## RECORDS FOR THE TASK
- - - - -
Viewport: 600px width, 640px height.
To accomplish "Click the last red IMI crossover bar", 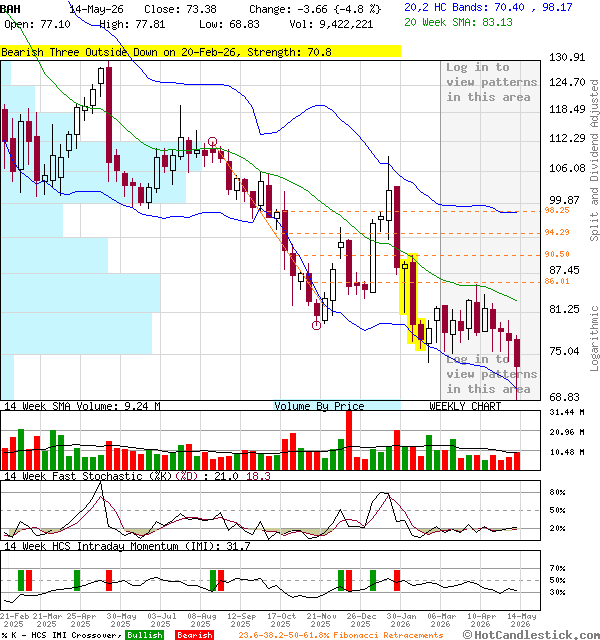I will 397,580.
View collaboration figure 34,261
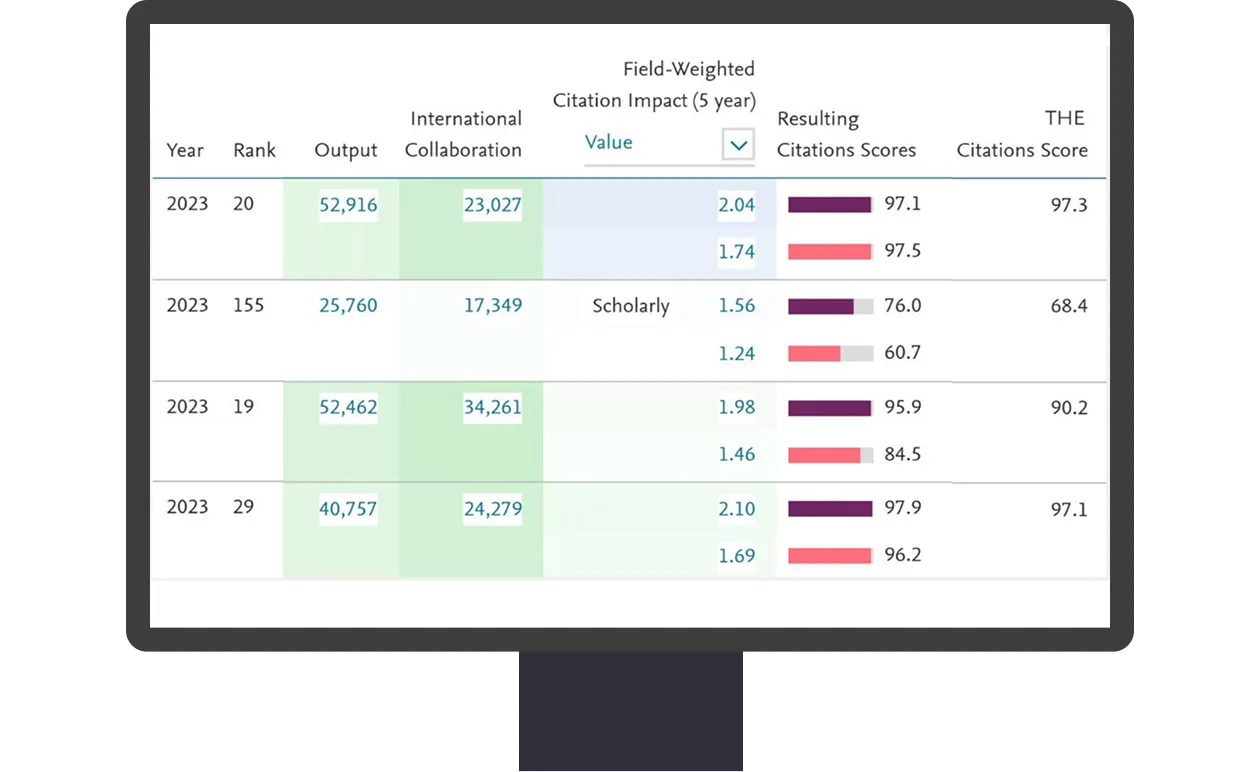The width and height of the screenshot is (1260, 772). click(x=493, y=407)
- - - - -
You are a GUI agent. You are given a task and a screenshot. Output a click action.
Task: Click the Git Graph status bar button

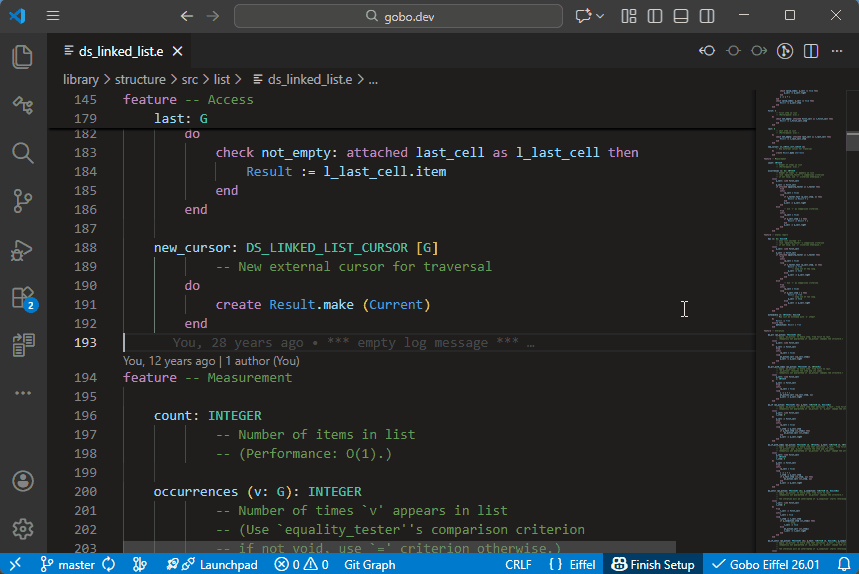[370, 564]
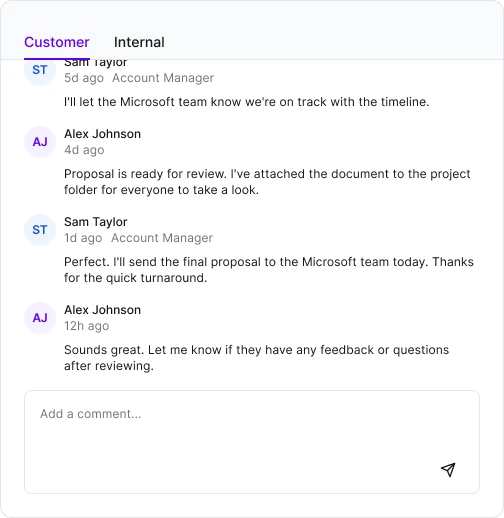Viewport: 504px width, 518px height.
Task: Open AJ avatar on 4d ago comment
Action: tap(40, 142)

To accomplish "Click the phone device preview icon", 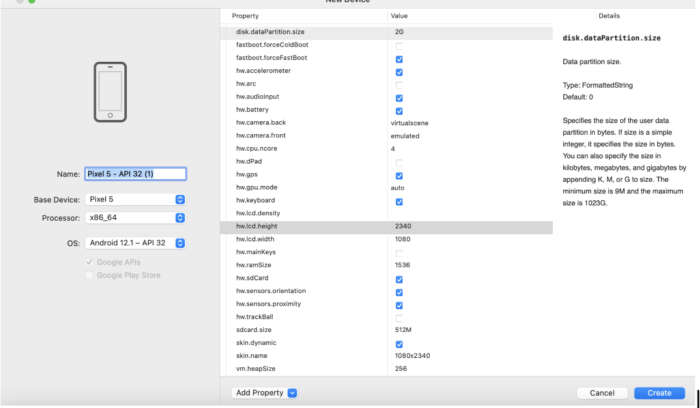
- - - - -
## WRITTEN INSTRUCTION
Rewrite the items from the line with "You are a GUI" to the line with "the phone device", replacing "screenshot" with "screen capture" and keeping everything else the same. Give only those lines, and leave the pictures out.

## EXERCISE SOLUTION
You are a GUI agent. You are given a task and a screen capture. Output a click action.
Task: Click the Git Graph status bar button

[370, 564]
Viewport: 504px width, 518px height.
Task: Open AJ avatar on 4d ago comment
Action: tap(40, 142)

To accomplish "Click the phone device preview icon", 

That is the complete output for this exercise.